- 提供された抜粋:
<<<<
法令上の「国務大臣」は、広義には内閣総理大臣を含む閣僚すべてを指し、狭義には内閣総理大臣以外の閣僚をいう。さらに狭義として、事項に述べるように、主管官庁をもつ行政大臣に対しての無任所大臣等を指す解釈もある。
そして、広義の意味で「国務大臣」の語が用いられている例としては、日本国憲法第63条や日本国憲法第66条第1項および同条第2項などがある。これらの条文では「内閣総理大臣その他の国務大臣」と表現されており、「国務大臣」の概念が内閣総理大臣たる国務大臣とその他の国務大臣の双方を含む意味で用いられている。
狭義の意味で「国務大臣」の語が用いられている例としては、日本国憲法第68条第1項や同条第2項などがある。たとえば日本国憲法第68条第1項前段は「内閣総理大臣は、国務大臣を任命する」と規定しているが、内閣総理大臣はそもそも国会の指名に基づいて天皇により任命されるため(日本国憲法第6条第1項)、日本国憲法第68条第1項前段の「国務大臣」には内閣総理大臣は含まれないことになる。
なお、内閣法第2条第2項で、「国務大臣の数は、14人以内とする。ただし、特別に必要がある場合においては、3人を限度にその数を増加し、17人以内とすることができる」とされるが、後述の通り、特別法により増員されることもある。また、内閣法第3条第2項は「行政事務を分担管理しない大臣の存することを妨げるものではない」として無任所大臣を置くことを認めているが、主任の大臣ではない国務大臣には法律上の正式な呼称がない(詳細については無任所大臣の項目の「新憲法下における『無任所国務大臣』」の節を参照のこと)。そのため、内閣の構成員の一覧表などでは、主任の大臣以外の国務大臣については単に「国務大臣」となっている場合がある。
行政学などでは講学上、国務大臣と行政大臣に分けて論じられる場合がある。行政大臣は主任の大臣とも呼ばれ、各省の長として特定の行政分野を担当している国務大臣を指す。特定の行政分野を分担管理するわけではない内閣官房長官、デジタル大臣、復興大臣、国家公安委員会委員長、内閣府特命担当大臣、班列に対する概念である。
内閣は国の行政権を一体として担当する合議体であるため、構成員たる国務大臣は、その分担管理する行政事務にかかわらず、国務および外交全体について評議し、議決に加わることになる。内閣法には、すべての国務大臣は「案件の如何にかかわらず、議案を閣議に提出することができる」趣旨の規定がある。しかし、実際の運用としては、主任の大臣以外の国務大臣が閣議を請議することはない。たとえば内閣府特命担当大臣の場合、内閣府の主任の大臣である内閣総理大臣に議案を上申したうえで、内閣総理大臣が閣議を請議することになる。
国務大臣は行政権の属する内閣の構成員である(日本国憲法第66条)。国務大臣の身分は国家公務員法第2条第3項において、特別職の国家公務員とされる。
先述のように一般的に国務大臣という場合には内閣総理大臣を含めて指す場合とそうでない場合があり、両者で任命の主体と手続が異なる。
>>>>
- 作業内容:
1/ 国務大臣についての抜粋で、特定の行政分野を分担管理するわけではないとして行政大臣と対比されているものをすべて挙げよ。
2/ 国務大臣についての抜粋によると、内閣法第2条第2項が原則として定める国務大臣の数は何人以内か。
3/ 国務大臣についての抜粋を、最後の文の後から書き継げ。

- 記録情報:
<<<<
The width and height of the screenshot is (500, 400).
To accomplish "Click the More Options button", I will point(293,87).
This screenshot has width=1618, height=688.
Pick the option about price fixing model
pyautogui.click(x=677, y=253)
>>>>
<<<<
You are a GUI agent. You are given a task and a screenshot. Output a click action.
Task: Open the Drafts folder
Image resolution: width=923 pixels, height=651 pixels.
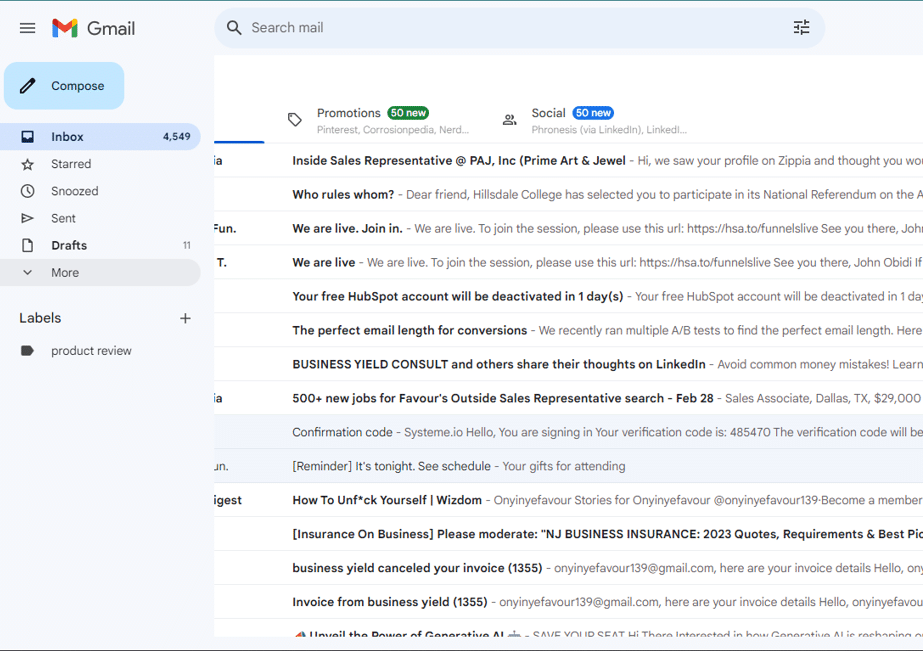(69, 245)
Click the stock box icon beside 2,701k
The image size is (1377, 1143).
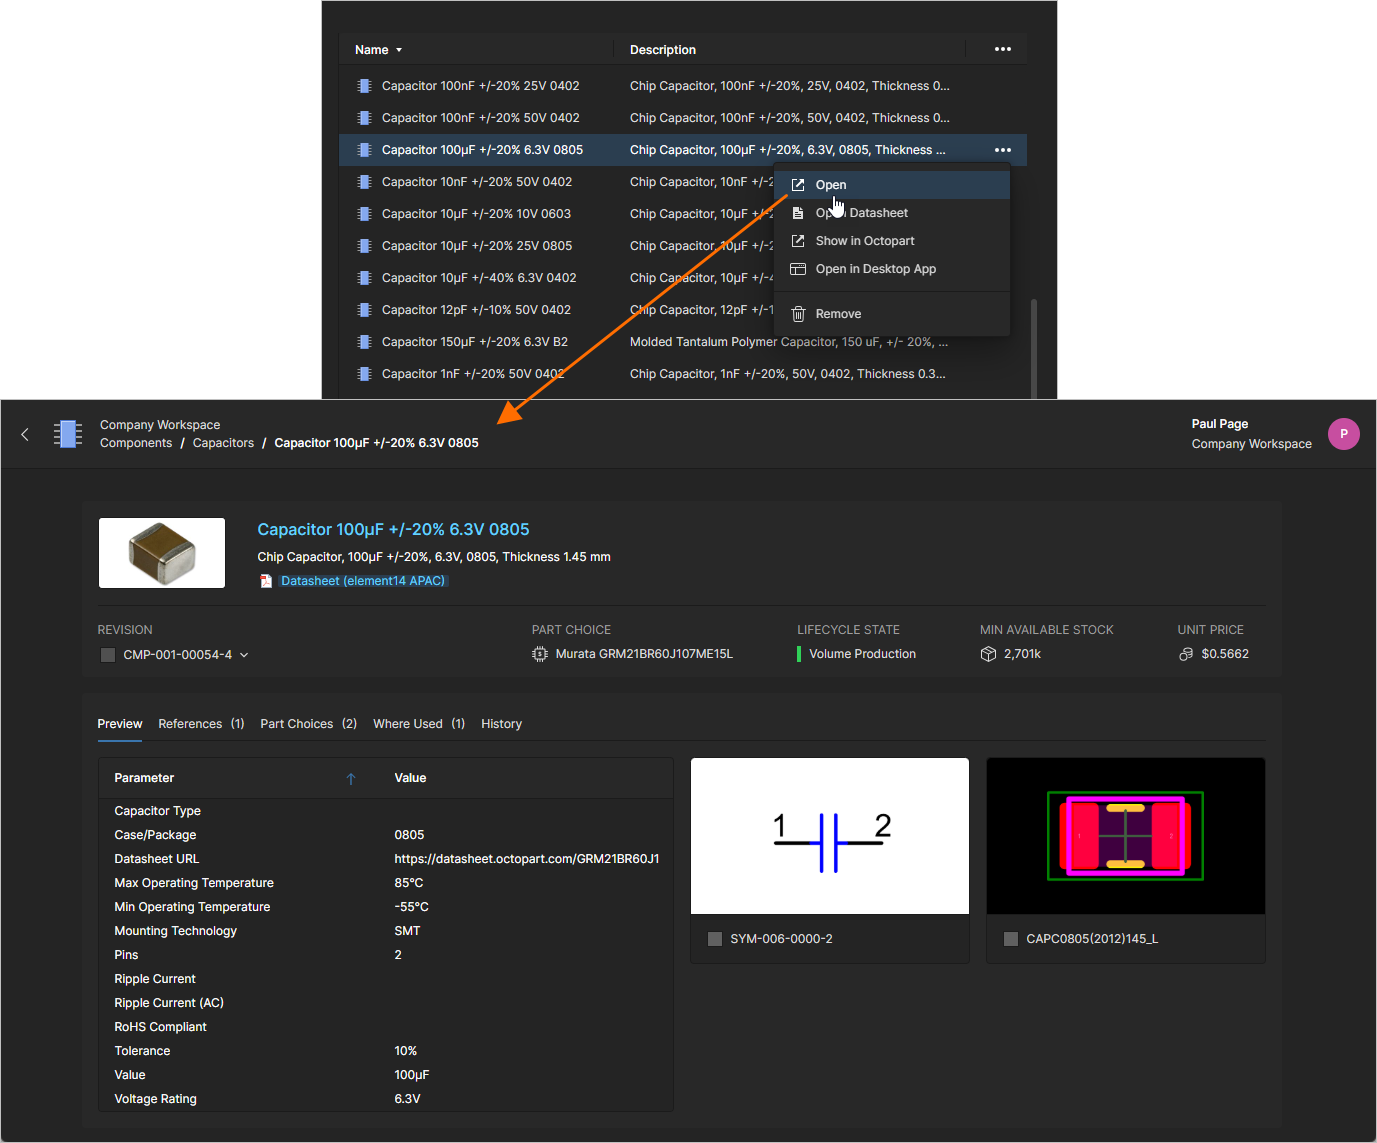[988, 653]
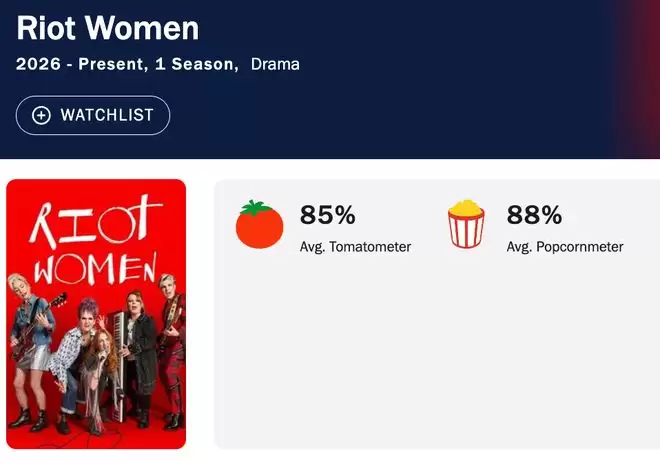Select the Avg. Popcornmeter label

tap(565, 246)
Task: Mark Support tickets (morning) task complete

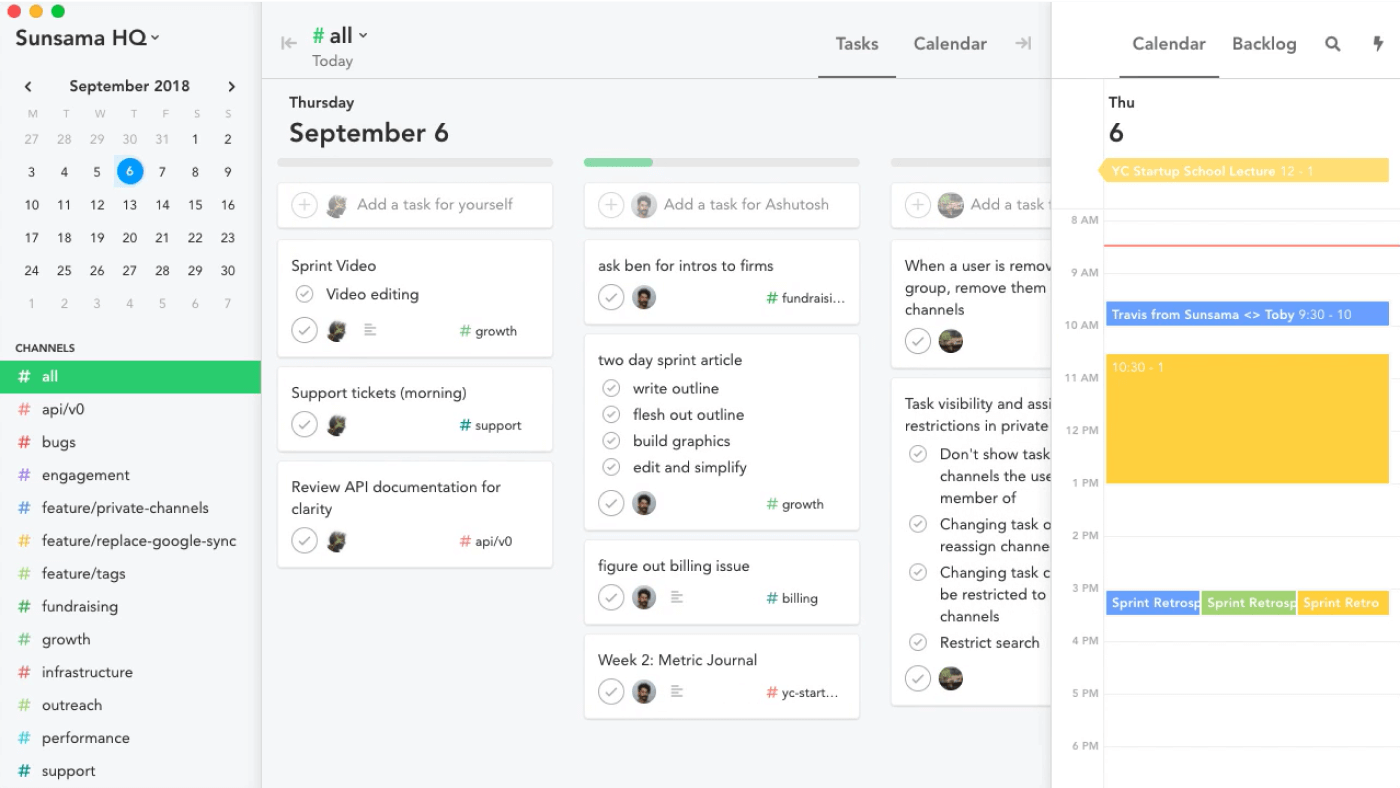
>>>>
- 解答一覧:
1/ 内閣官房長官、デジタル大臣、復興大臣、国家公安委員会委員長、内閣府特命担当大臣、班列

2/ 14人以内である。

3/
内閣総理大臣は国会の議決により指名され(内閣総理大臣指名選挙、日本国憲法第67条第1項)、その国会の指名に基づいて天皇によって任命され(日本国憲法第6条第1項)、親任式が行われる。内閣総理大臣は文民でなければならない(日本国憲法第66条第2項)。
内閣総理大臣の任命について定める日本国憲法第6条には日本国憲法第7条とは異なり「内閣の助言と承認」の文言がないが、内閣総理大臣の任命は日本国憲法第4条の「この憲法の定める国事に関する行為」に含まれるため、日本国憲法第3条の効果として内閣の助言と承認を要する[3][4]。先例では内閣総理大臣の任命については日本国憲法第71条の規定により、従前の内閣が助言と承認を行うことになっている。この内閣総理大臣の任命によって、従前の内閣はその地位を完全に失うことになる(日本国憲法第71条)[5]。内閣総理大臣の任命においては衆議院議長および参議院議長の列席の下で任命式が行われる[6](実際の例では内閣総理大臣を任命する儀式として親任式が行われる[7])。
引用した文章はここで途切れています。